Cardinal Nguyen Van Thuan while Archbishop of Saigon turned prisons in Vietnam into places of hope not only for his fellow prisoners but also for their guards.  The Communists tried to break him by torturing and tormenting him.  He endured nine years of solitary confinement in his thirteen years of prison. Humiliated, mocked, threatened, beaten - sometimes it was difficult for him to utter even simple vocal prayers.  Yet he was never overcome.  He kept extending the hand of forgiveness and friendship to his tormentors.  He never failed to find ways to encourage his fellow inmates.  In the most difficult situations, Christ crucified gave him all he needed and he learned to rely on Him alone.  By keeping his eyes on the Lord, he understood that he was on a journey even in prison, and that the trail he was blazing was a road to hope:

"If you desire to reach the end of this Road to Hope, you must be fearless, and to be fearless means not wandering about aimlessly.  How many people stood beside our Lord at the foot of the cross?"
Road to Hope, trans. Peter Bookallil, Boston: Pauline Books and Media (2001), 9.

April 6, 2011

The Mystery of the Cross

The Cross of Christ is the threshold where the broken heart of God embraces the broken heart of man.  There is no other way to God.  No technique, no method, can replace the Cross.  No amount of self-indulgence, insobriety or concern for worldly affairs can give us life like the moment of Golgatha.  In Christ crucified He shows us our sins against the vast horizons of his love.  If we allow these unimaginable horizons to pierce us to the heart, to draw us out of ourselves and into Him, then there is the most beautiful of all encounters.  This is a real heart to heart: we ponder the truth about ourselves in Him and God contemplates the truth about Himself in us.
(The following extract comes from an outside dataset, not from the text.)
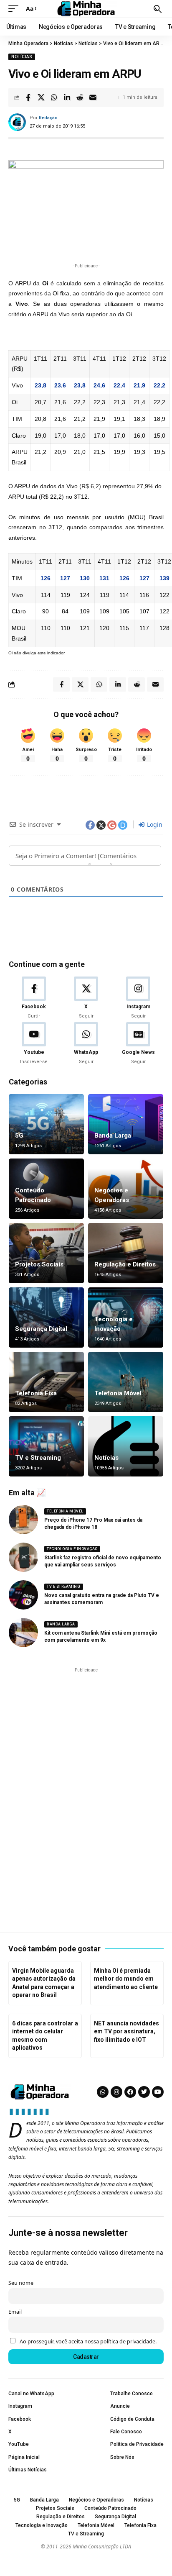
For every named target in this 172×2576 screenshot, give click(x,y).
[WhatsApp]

Some say that they cannot find the Cross in their life.  They cannot find sacrifices to make.  If this is really true, I do not think it is, it means that there is a lack of love.  We can only truly love at our own expense.  Whenever we set out to do something beautiful for God, whenever we try to love to the end, we must go by the way of the Cross.  Only when we have spent ourselves for the Lord and for those He has entrusted to us do we begin to taste this mystery.  Here, the limits of our humanity meet the limitlessness of God.

April 1, 2011

You are a Temple of the Holy Spirit

Some points for prayer-

Since the Blessed Trinity is living in you, 
you are the temple of God.  
You are also a holocaust, a word of unending praise, 
a flower of great beauty offered up to God.   
Francis Xavier Cardinal Nguyen Van Thuan, 
The Road to Hope: A Gospel from Prison


Here there is an interiority, 
a depth which lies beyond the merely natural, 
as far beyond the natural depth of soul 
as the "realm" where God is enthroned, 
and where our "glory to God in the highest" seeks Him, 
and is beyond all thoughts and feelings of natural sublimity.  
This interiority has been given to us by Baptism, 
and now Christian practice must lift it 
beyond the natural world of feeling and thinking.  
Romano Guardini, 
Learning the Virtues that Lead you to God

The Father spoke one Word, which was his Son, 
and his Word he speaks always in eternal silence, 
and in silence must it be heard by the soul.  
St. John of the Cross, 
Sayings of Light and Love

In the heaven of her soul, the praise of glory 
has already begun her work of eternity.  
Her song is uninterrupted, 
for she is under the action of the Holy Spirit 
who effects everything in her; 
and although she is not always aware of it, 
for the weakness of nature does not allow her 
to be established in God without distractions, 
she always sings, she always adores, 
for she has, so to speak, 
wholly passed into praise and love 
in her passion for the glory of her God.